Kula Betul, Kula Ahmet, Bagcier Fatih, Alyanak Bulent
Department of Orthodontics, Istanbul Galata University, Istanbul, Türkiye.
Department of Prosthodontics, Uskudar University, Istanbul, Türkiye.
Korean J Orthod. 2025 Mar 25;55(2):131-141. doi: 10.4041/kjod24.106. Epub 2024 Dec 11.
This study aimed to evaluate the reliability and usefulness of information generated by Chat Generative Pre-Trained Transformer (ChatGPT) on temporomandibular joint disorders (TMD).
We asked ChatGPT about the diseases specified in the TMD classification and scored the responses using Likert reliability and usefulness scales, the modified DISCERN (mDISCERN) scale, and the Global Quality Scale (GQS).
The highest Likert scores for both reliability and usefulness were for masticatory muscle disorders (mean ± standard deviation [SD]: 6.0 ± 0), and the lowest scores were for inflammatory disorders of the temporomandibular joint (mean ± SD: 4.3 ± 0.6 for reliability, 4.0 ± 0 for usefulness).

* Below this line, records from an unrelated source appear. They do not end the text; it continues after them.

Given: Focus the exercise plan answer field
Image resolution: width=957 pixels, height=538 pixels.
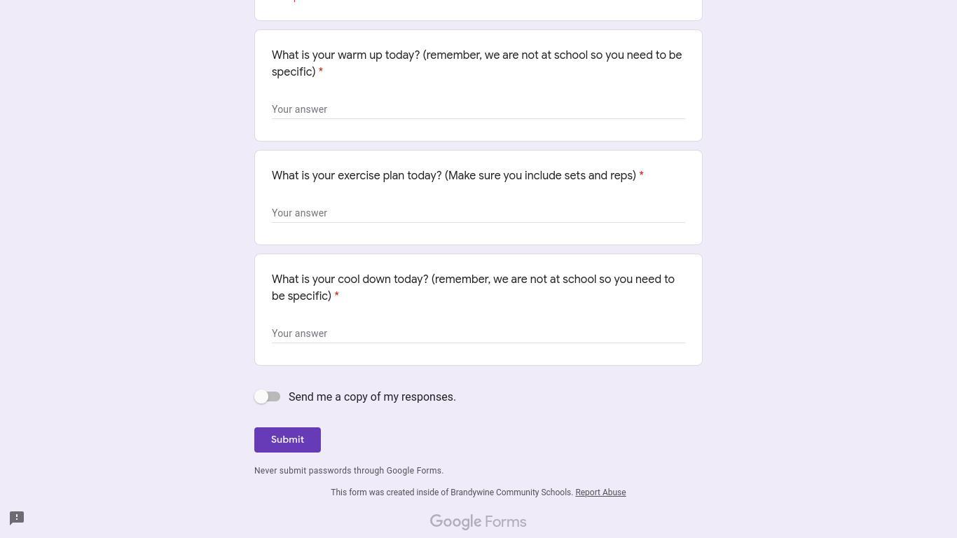Looking at the screenshot, I should tap(479, 213).
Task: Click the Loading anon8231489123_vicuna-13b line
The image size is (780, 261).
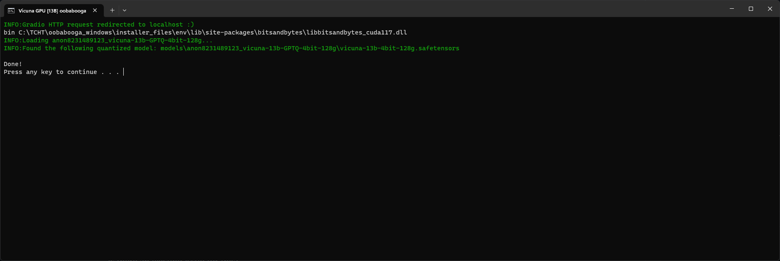Action: (107, 40)
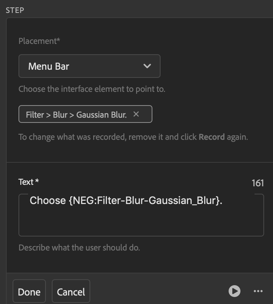Open the Placement dropdown showing Menu Bar
Viewport: 273px width, 304px height.
89,66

The median Likert reliability score indicates that the responses are highly reliable. The median Likert usefulness score was 5 (4-6), indicating that the responses were moderately useful. A comparative analysis was performed, and no statistically significant differences were found in any subject for either reliability or usefulness ( = 0.083-1.000). The median mDISCERN score was 4 (3-5) for the two raters. A statistically significant difference was observed in the mean mDISCERN scores between the two raters ( = 0.046). The GQS scores indicated a moderate to high quality (mean ± SD: 3.8 ± 0.8 for rater 1, 4.0 ± 0.5 for rater 2). No statistically significant correlation was found between mDISCERN and GQS scores (r = -0.006, = 0.980).

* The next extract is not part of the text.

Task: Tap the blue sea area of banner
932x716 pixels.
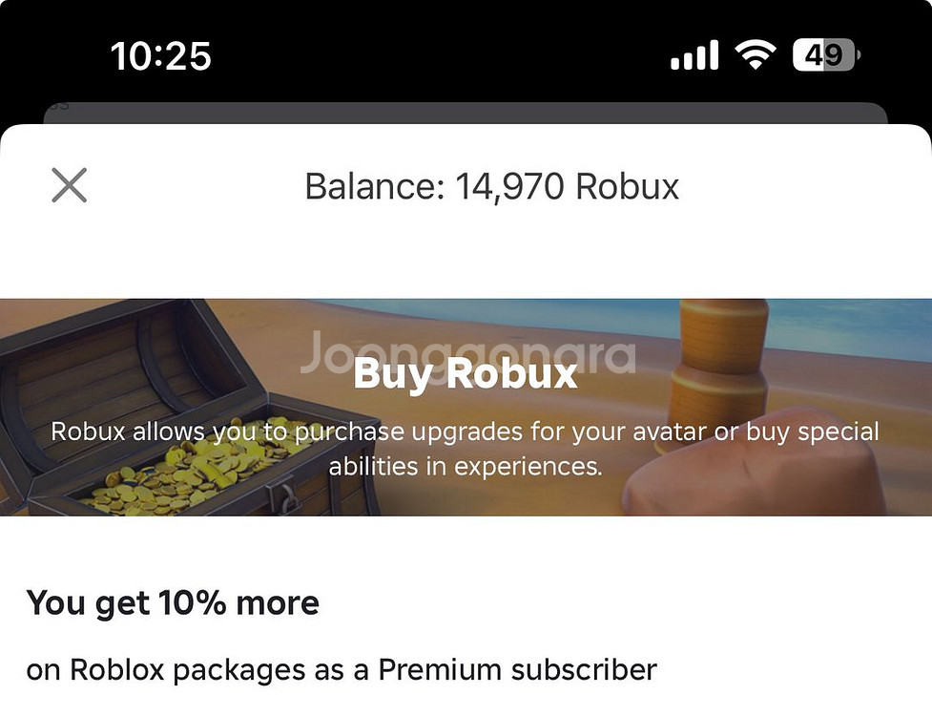Action: tap(849, 320)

Although ChatGPT-4 has significant potential, it can be used as an additional source of information regarding TMD for patients and clinicians.
本研究旨在评估聊天生成预训练变换器(ChatGPT)生成的关于颞下颌关节紊乱病(TMD)信息的可靠性和实用性。

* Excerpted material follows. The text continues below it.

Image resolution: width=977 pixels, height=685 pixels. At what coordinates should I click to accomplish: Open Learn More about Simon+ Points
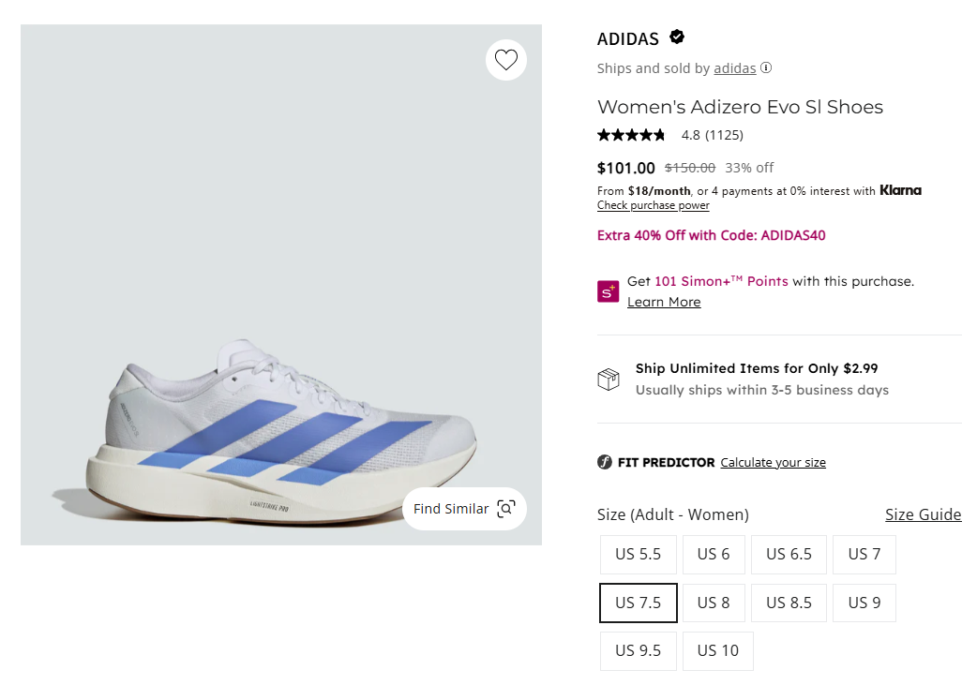tap(664, 302)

我们向ChatGPT询问TMD分类中指定的疾病,并使用李克特可靠性和实用性量表、改良的辨别力(mDISCERN)量表和全球质量量表(GQS)对回答进行评分。
咀嚼肌紊乱的李克特可靠性和实用性评分最高(平均值±标准差[SD]:6.0±0),颞下颌关节炎性疾病的评分最低(可靠性:平均值±SD为4.3±0.6,实用性:平均值±SD为4.0±0)。李克特可靠性中位数评分表明回答高度可靠。李克特实用性中位数评分为5(4 - 6),表明回答具有中等实用性。进行了比较分析,在任何主题的可靠性或实用性方面均未发现统计学上的显著差异(P = 0.083 - 1.000)。两位评估者的mDISCERN中位数评分为4(3 - 5)。在两位评估者之间观察到mDISCERN平均评分存在统计学上的显著差异(P = 0.046)。GQS评分表明质量为中等至高(评估者1:平均值±SD为3.8±0.8,评估者2:平均值±SD为4.0±0.5)。mDISCERN和GQS评分之间未发现统计学上的显著相关性(r = -0.006,P = 0.980)。
尽管ChatGPT - 4具有巨大潜力,但它可作为患者和临床医生关于TMD的额外信息来源。